Engaged Learning

Beginner's Mind

First-year seminars open eyes and stretch hearts

by Lydia Lum

Noah Berrios ’22 was a practicing Buddhist throughout high school, but even he had trouble meditating for 40 minutes as part of a class at USF.

Sitting on a cushion with his eyes half-closed, he tried to empty his mind and focus on his breathing. But outside noises kept intruding into his thoughts — he heard owls hooting, small animals rustling, and the wind carrying seeds that dropped through a crack in the ceiling onto the floor where Berrios sat.

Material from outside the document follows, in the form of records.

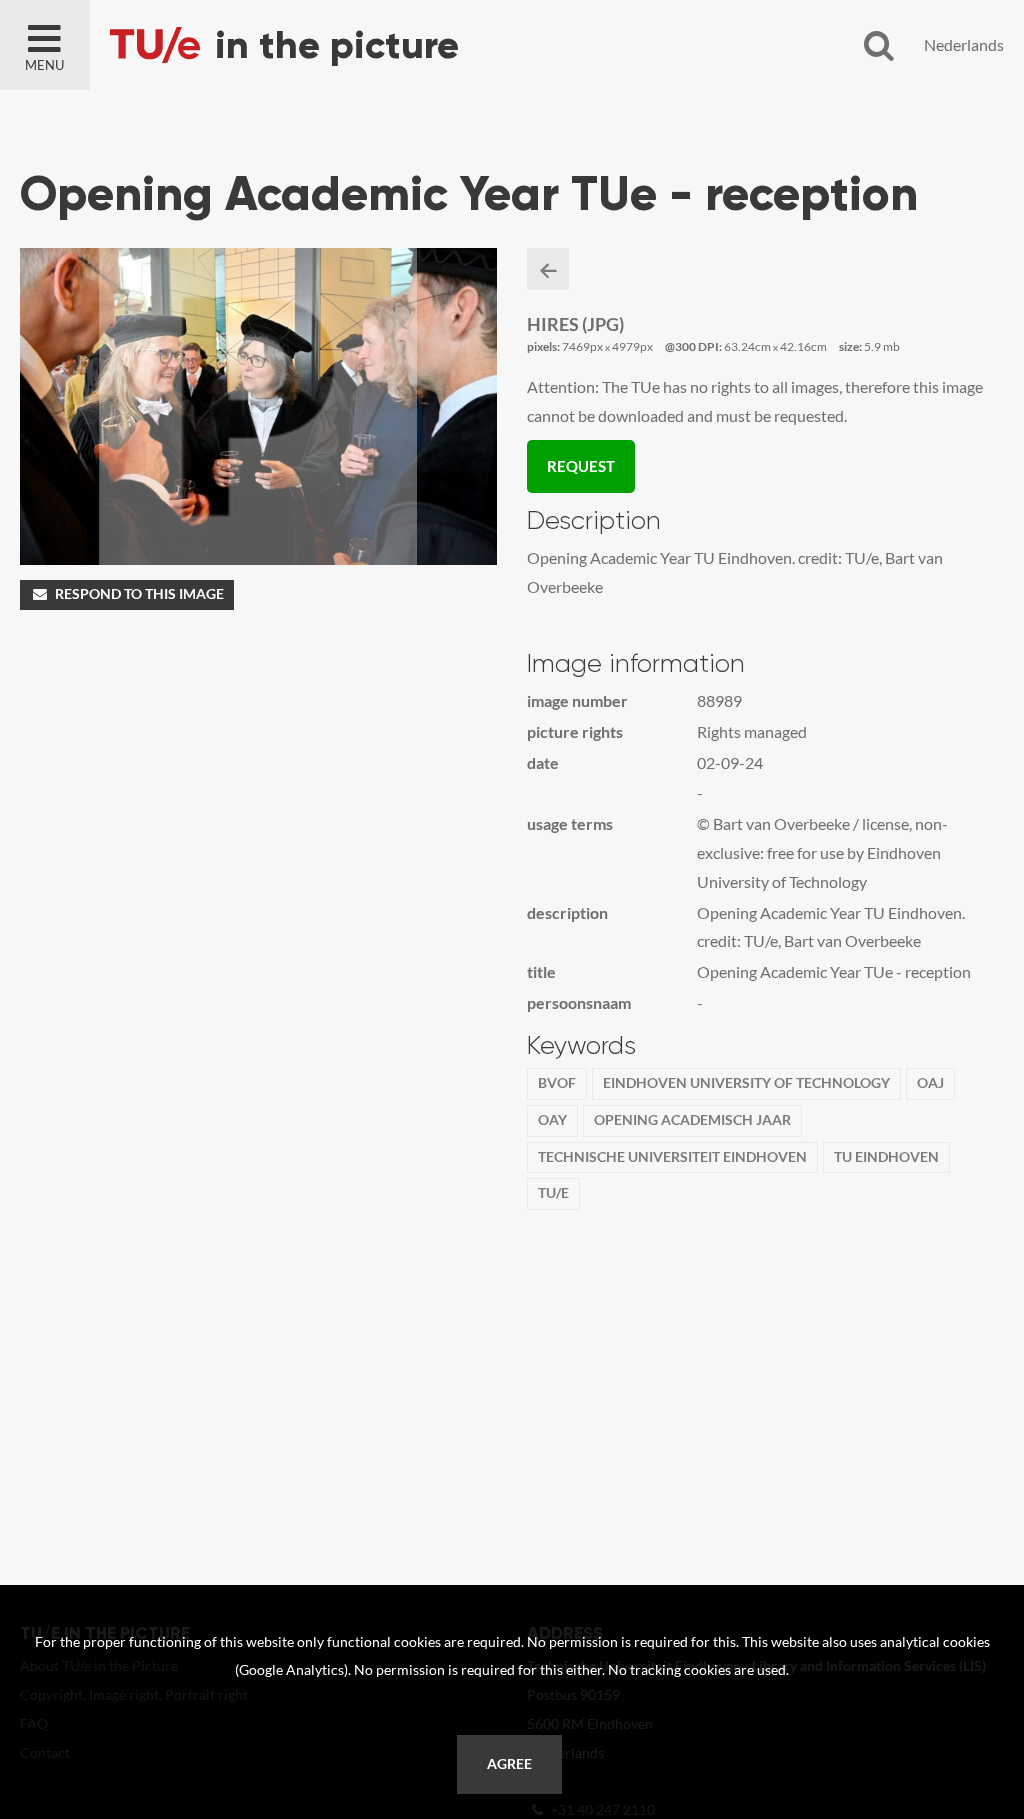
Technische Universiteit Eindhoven (672, 1157)
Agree (509, 1764)
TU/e (553, 1193)
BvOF (557, 1083)
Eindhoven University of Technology (746, 1083)
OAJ (930, 1083)
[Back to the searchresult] (548, 269)
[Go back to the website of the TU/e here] (340, 45)
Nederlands (964, 44)
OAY (552, 1120)
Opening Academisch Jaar (692, 1120)
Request (581, 466)
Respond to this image (139, 594)
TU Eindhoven (886, 1157)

He was with his class, a first-year seminar called Buddhisms in San Francisco, on an overnight retreat to the Sonoma Mountain Zen Center — and their meditation had begun at 5:10 a.m. The curriculum combined readings from scholarly texts and magazines such as Harper’s and The Atlantic, field trips to local Buddhist temples, and the retreat.

Professor John Nelson was impressed that all 13 students completed each of the five 40-minute sessions.

“They found it empowering to be able to avoid reaching for their phones until 10:30 that morning, when it was all over,” he says. “They deserve to be proud of themselves.”

First-year seminars ease new students into life at USF, and into life in the Bay Area, in thought-provoking ways.

In Food and Farming in San Francisco, for instance, students visit places like the Ferry Plaza Farmers Market along the Embarcadero in San Francisco. In Identity Rhetorics, students explore identity labels such as “woman,” “man,” “American,” and “techie” and learn how labels are used, construed, and sometimes abused.

The idea behind first-year seminars, says Berrios, is to think, question, and reconsider. “Maybe I can’t change the whole world, but I can change my own world.”